TEXT BLOCK below:
Kunzea leptospermoides
F.Muell. ex Miq. Yarra BurganErect shrub or small tree 2–5(–15) m high; bark on young stems fissured, peeling in long strips; young stems minutely pubescent. Leaves, alternate, narrowly elliptic to narrowly oblanceolate, spreading, 7–25 mm long, 1–2 mm wide, mid to dark green, minutely pubescent when young, soon glabrous or with a fringe of fine hairs along the margins, more or less flat; apex acute to acuminate; margins entire; petiole c. 0.5 mm long. Flowers white, crowded in upper leaf axils or on leafy side branches; pedicels 1–3 mm long, glabrous or with sparse, short spreading hairs; floral bracts absent; hypanthium ±glabrous, rugulose, 2.5–3 mm long; sepals green, reddish at base, triangular, 1–1.5 mm long; petals orbicular, c. 1.5–2.5 mm diam.; stamens white, usually 20–35, 1–4 mm long, those opposite sepals shorter than petals; style 1.5–2.5 mm long; ovary usually 3-celled. Fruit c. 3–4 mm long and wide, not woody, dehiscent by terminal valves. Flowers Sep.–Dec.
VVP, GipP, CVU, NIS, EGU, HSF, HNF. Apparently restricted to the Yarra Valley, upper tributaries of Bunyip River, generally in riparian areas or damp forest.
End of TEXT BLOCK.
DATA LISTING below:
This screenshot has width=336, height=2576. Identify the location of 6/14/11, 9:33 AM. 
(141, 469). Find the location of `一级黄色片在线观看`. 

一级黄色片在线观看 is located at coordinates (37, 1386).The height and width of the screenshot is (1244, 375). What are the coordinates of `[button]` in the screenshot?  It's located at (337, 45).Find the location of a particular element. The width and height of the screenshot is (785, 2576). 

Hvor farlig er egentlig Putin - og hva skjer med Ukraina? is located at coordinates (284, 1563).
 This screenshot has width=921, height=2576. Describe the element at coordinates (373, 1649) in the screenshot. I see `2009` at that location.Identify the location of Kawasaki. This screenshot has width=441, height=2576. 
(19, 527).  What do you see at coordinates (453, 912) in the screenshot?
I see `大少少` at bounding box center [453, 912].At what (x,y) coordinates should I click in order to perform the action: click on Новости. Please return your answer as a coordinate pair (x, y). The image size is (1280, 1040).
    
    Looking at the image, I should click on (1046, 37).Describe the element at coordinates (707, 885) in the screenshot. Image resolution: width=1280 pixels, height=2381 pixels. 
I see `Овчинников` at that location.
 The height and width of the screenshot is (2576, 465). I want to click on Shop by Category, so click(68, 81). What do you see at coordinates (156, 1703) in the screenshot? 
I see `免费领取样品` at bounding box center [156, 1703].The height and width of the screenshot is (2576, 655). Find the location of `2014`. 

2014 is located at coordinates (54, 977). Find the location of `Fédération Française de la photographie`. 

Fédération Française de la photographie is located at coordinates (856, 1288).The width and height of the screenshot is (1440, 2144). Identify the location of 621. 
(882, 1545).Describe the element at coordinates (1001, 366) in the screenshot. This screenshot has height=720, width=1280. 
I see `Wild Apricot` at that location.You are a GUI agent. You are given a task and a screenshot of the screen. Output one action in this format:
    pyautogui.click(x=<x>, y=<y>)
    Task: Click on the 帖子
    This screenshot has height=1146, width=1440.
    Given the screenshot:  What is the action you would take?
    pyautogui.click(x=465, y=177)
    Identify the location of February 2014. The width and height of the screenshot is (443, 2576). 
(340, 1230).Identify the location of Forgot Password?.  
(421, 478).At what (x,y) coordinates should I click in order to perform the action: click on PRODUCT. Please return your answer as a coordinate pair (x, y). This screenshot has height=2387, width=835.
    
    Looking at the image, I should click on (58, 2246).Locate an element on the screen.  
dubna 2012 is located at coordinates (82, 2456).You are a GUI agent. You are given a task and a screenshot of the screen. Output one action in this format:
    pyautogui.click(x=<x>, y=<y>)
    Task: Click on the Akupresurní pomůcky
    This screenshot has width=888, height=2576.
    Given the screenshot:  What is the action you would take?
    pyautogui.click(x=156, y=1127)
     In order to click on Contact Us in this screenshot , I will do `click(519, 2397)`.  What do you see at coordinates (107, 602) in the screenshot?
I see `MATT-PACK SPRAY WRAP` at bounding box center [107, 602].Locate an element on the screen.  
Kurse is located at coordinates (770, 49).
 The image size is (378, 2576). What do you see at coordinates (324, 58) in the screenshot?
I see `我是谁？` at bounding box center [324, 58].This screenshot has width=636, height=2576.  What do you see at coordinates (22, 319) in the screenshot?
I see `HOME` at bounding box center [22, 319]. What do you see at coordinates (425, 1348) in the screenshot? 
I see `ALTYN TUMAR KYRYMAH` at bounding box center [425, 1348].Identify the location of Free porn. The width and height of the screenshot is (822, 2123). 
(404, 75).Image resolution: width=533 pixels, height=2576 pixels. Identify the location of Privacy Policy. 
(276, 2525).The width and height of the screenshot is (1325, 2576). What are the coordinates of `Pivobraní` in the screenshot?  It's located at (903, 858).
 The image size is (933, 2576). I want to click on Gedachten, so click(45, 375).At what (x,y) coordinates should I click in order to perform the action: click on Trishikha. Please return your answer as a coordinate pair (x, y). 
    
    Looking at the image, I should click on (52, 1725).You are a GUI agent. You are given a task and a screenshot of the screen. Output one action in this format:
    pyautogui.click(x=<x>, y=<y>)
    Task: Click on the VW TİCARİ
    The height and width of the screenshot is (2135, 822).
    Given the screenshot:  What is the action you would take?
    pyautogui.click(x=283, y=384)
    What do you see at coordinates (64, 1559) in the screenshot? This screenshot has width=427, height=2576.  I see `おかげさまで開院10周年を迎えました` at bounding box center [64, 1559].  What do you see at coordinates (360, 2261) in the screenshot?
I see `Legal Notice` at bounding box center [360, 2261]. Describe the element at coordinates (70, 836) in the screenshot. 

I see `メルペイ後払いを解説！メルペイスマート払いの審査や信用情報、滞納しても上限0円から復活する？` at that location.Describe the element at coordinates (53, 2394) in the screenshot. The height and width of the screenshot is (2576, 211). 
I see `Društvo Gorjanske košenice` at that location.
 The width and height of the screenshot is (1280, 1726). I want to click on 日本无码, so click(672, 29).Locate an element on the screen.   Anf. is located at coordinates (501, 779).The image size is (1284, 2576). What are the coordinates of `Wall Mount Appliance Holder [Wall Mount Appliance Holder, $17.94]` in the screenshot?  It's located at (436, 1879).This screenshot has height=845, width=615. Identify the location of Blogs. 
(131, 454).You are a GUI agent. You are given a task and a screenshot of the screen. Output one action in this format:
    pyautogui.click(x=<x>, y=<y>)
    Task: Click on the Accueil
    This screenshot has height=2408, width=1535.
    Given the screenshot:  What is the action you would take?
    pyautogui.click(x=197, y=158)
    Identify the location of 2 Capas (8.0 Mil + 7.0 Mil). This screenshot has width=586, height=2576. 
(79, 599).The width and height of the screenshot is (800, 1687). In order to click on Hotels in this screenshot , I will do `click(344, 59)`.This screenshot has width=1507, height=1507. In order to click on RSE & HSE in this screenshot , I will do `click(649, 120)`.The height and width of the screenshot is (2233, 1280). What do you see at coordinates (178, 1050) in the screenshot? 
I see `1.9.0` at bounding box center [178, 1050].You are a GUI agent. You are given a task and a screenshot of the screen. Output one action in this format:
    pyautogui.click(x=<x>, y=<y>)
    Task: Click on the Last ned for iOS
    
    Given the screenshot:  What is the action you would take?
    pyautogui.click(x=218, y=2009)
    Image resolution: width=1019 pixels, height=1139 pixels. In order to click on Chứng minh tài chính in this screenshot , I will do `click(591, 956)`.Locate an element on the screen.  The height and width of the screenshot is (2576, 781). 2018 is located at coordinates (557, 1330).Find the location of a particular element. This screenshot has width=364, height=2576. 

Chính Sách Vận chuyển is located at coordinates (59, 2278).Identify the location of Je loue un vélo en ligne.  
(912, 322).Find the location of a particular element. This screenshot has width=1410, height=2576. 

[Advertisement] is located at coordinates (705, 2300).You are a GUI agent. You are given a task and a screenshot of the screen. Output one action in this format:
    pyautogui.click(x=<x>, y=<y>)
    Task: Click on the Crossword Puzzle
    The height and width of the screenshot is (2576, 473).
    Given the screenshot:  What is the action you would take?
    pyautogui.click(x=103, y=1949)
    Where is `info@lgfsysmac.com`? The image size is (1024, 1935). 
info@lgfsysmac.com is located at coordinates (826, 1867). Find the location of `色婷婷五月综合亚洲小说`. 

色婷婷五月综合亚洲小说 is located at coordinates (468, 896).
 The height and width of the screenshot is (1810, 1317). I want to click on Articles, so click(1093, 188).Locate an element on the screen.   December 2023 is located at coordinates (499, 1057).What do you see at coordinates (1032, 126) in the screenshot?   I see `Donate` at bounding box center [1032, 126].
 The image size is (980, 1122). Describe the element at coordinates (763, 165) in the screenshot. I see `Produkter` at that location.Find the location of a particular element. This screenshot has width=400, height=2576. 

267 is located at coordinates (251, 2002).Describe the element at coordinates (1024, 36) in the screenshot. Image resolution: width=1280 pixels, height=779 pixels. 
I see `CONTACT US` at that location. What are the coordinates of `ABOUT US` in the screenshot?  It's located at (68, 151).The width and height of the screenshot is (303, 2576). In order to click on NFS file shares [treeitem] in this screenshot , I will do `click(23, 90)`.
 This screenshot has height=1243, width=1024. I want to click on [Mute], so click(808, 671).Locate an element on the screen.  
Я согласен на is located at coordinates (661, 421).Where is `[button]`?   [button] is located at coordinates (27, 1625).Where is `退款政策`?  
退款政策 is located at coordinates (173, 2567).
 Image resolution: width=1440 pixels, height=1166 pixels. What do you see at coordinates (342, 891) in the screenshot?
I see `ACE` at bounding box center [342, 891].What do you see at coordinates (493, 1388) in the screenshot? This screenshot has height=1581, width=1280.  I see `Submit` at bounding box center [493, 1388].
End of DATA LISTING.
**TASK SET:**
- A) In the Kunzea leptospermoides description, give again the passage between "VVP, GipP, CVU, NIS, EGU, HSF, HNF." and "or damp forest.", inclusive.
- B) What size does the Kunzea leptospermoides description give for the fruit?
- C) Pick up the Kunzea leptospermoides description where it stops and keep writing.

**TASK RESULTS:**
- A)
VVP, GipP, CVU, NIS, EGU, HSF, HNF. Apparently restricted to the Yarra Valley, upper tributaries of Bunyip River, generally in riparian areas or damp forest.

- B) About 3–4 mm long and wide.

- C)
Kunzea leptospermoides, K. peduncularis, K. sp. (Scrubby form) and K. sp. (Upright form) were previously all included in K. ericoides (A.Rich.) Joy Thomps. Kunzea ericoides is now thought to be endemic to New Zealand. The distinction between these four Victorian taxa is often slight at best, and clear patterns between them are often blurred by the apparent widespread hybridisation in this complex. Inspection of bark and a sound knowledge of the range of variation seen in species is often required for identification. A full treatment of this species complex is still to be completed; as such the above description should be treated as interim. It is based on a very limited number of specimens selected largely by their distribution and presence of a few key features, and does not account for variation seen in putative hybrid forms.
Kunzea leptospermoides is sympatric with, and reported to hybridise with Kunzea sp. (Upright form) throughout much of its known range. However, where they occur in close proximity, K. leptospermoides is generally distinguished by the longer and narrower leaves that are often widest in the middle. The type specimen of K. leptospermoides (from "Brighton", presumably referring to the Melbourne suburb) has distinctly narrower leaves and almost subsessile flowers. It is doubtful that K. leptospermoides would have ever occurred at Brighton.